(TASK DIRECTIONS):
Only lines holding the string "agent" are wanted; copy each one from the material.

(GIVEN DATA):
****************

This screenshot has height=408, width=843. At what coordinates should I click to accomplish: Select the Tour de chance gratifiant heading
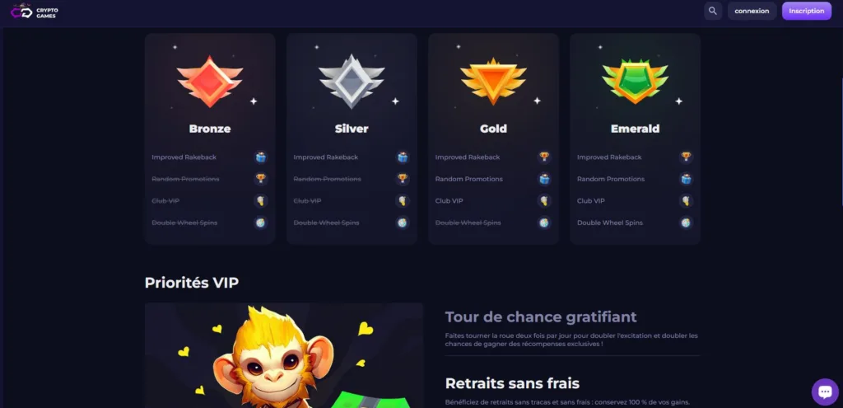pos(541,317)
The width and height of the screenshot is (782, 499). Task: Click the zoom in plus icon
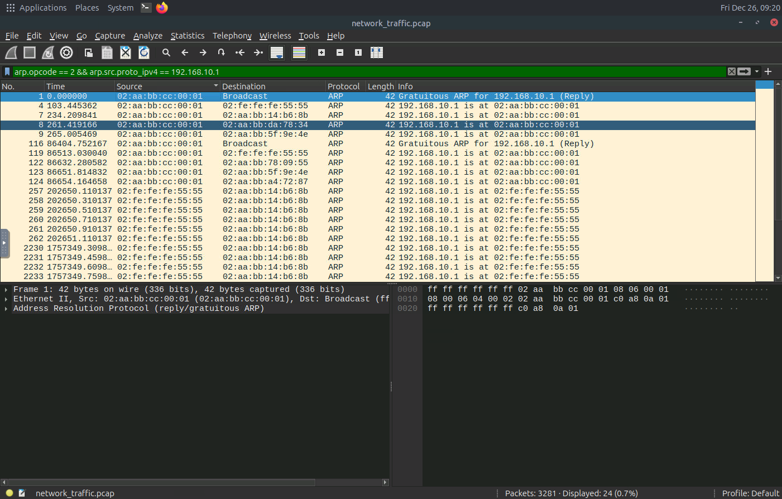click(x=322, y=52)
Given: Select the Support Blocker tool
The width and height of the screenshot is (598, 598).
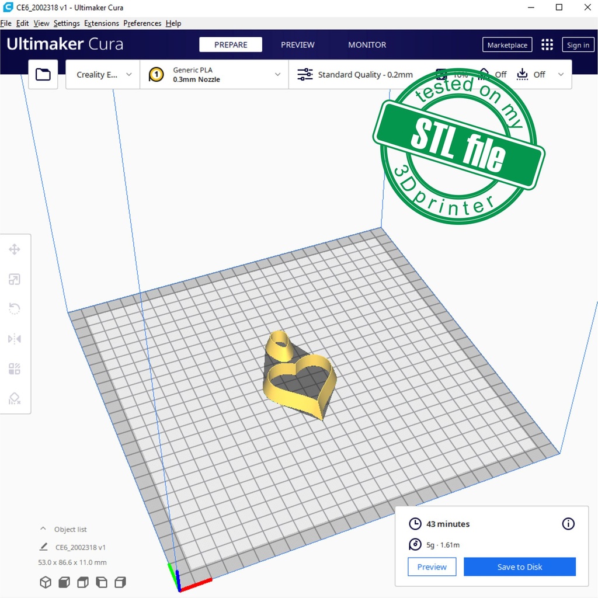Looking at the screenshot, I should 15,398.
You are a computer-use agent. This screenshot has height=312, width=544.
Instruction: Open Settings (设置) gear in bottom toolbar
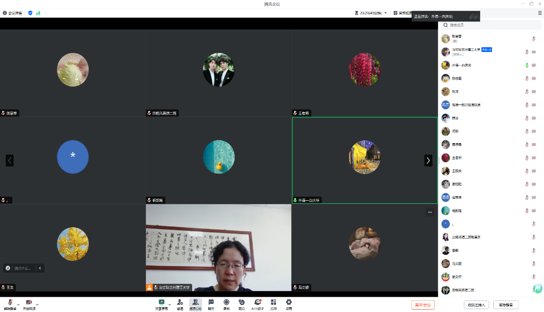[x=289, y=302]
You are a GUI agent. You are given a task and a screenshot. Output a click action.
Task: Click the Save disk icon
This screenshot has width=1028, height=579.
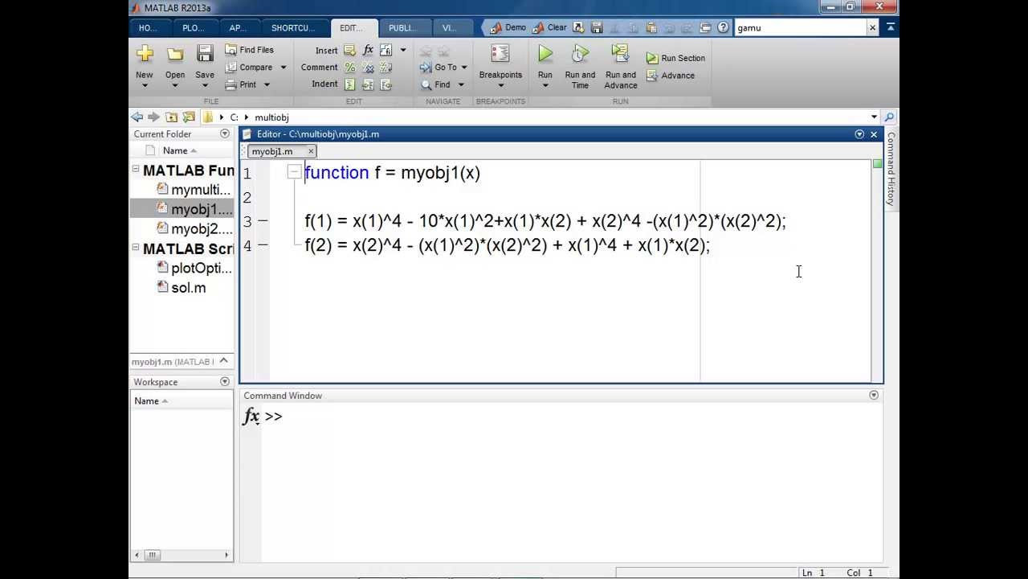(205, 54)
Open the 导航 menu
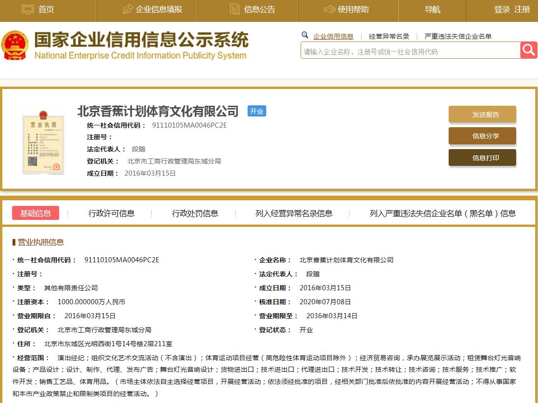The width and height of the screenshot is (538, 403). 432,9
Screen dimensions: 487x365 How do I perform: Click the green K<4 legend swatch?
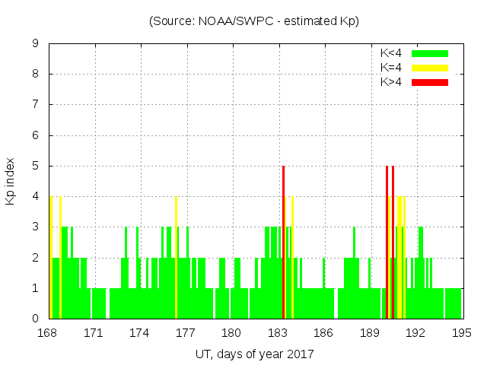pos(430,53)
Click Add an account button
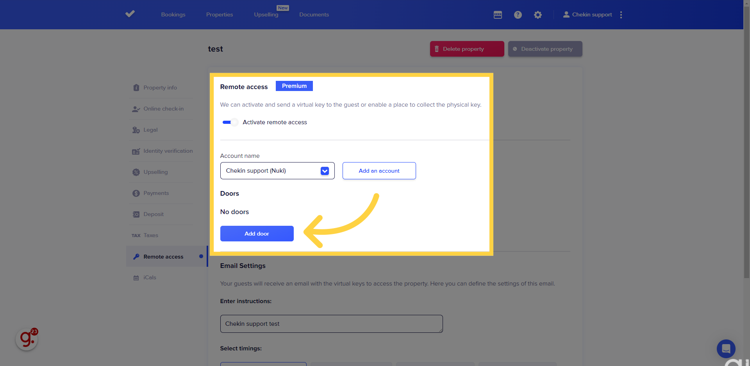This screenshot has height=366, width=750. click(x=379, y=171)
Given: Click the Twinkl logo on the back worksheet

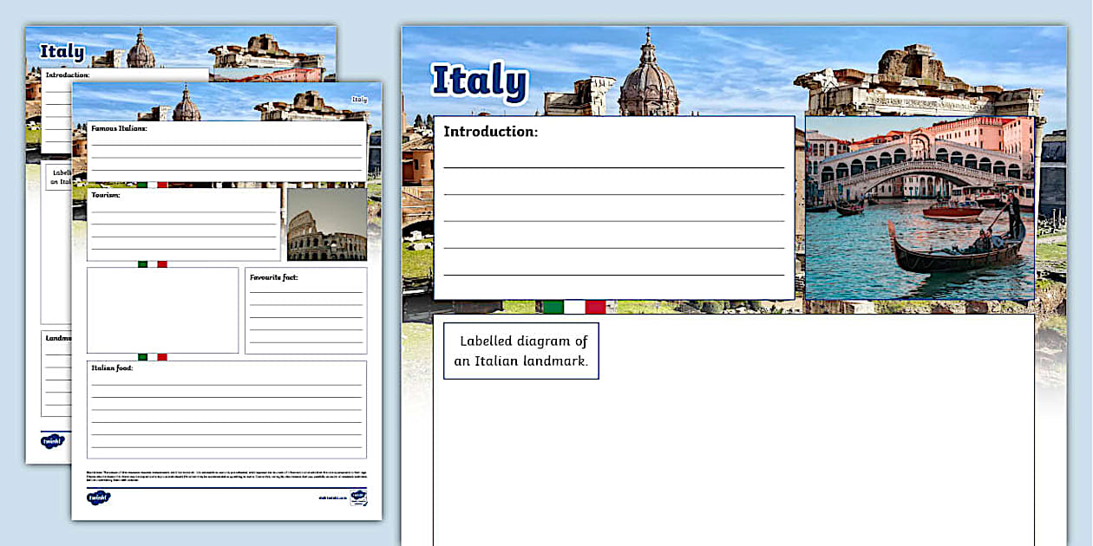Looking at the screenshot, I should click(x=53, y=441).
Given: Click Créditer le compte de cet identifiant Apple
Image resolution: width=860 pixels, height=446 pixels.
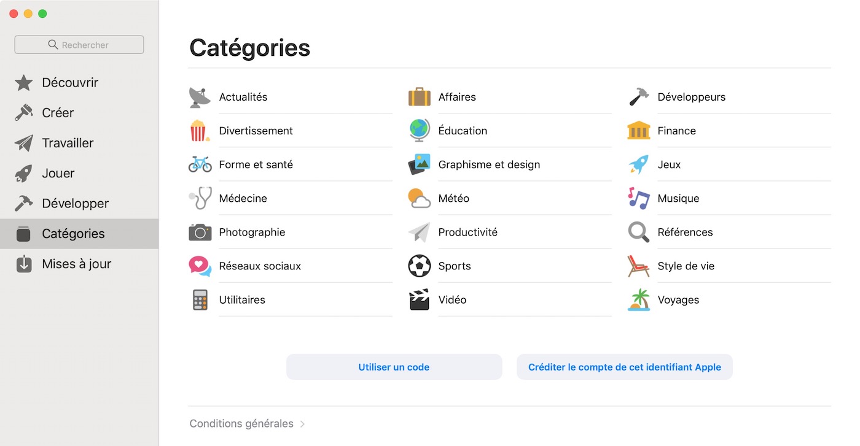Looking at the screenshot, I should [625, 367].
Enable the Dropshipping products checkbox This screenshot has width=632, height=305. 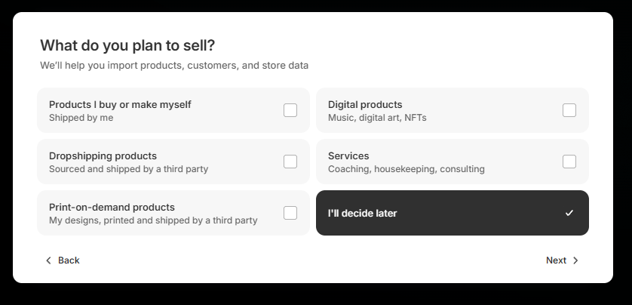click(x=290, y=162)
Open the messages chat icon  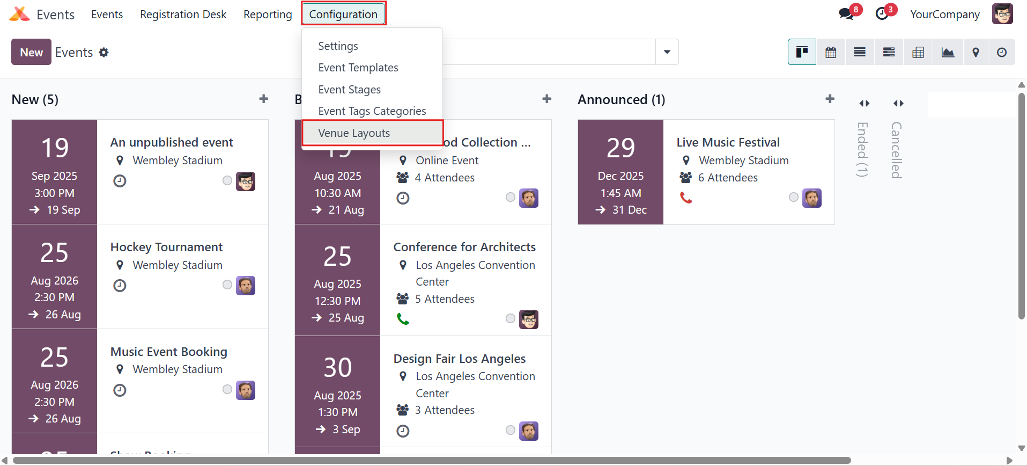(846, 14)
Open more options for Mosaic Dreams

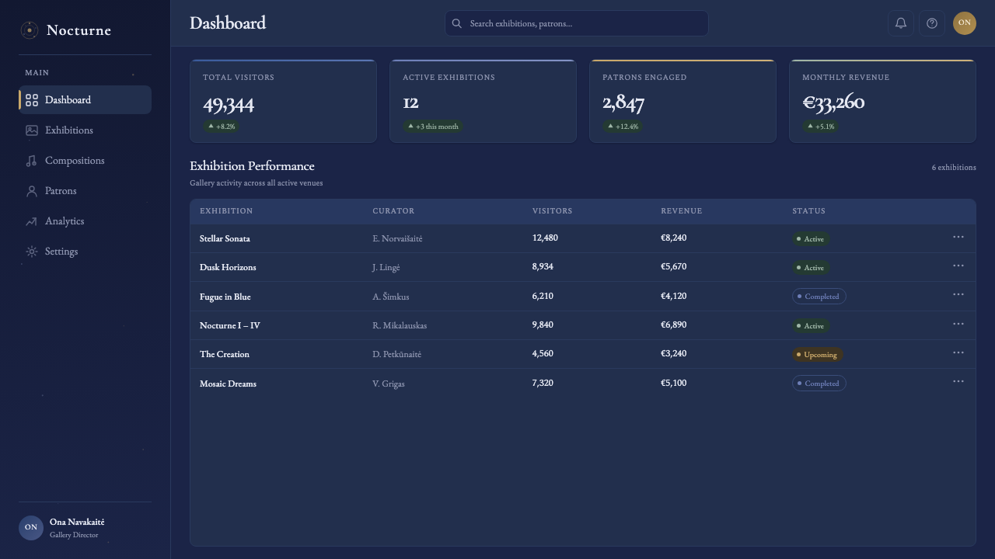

****************

(FINISHED TASK):
You are a computer-use agent. This screenshot has height=312, width=544.
You are a GUI agent. You are given a task and a screenshot. Output a click action.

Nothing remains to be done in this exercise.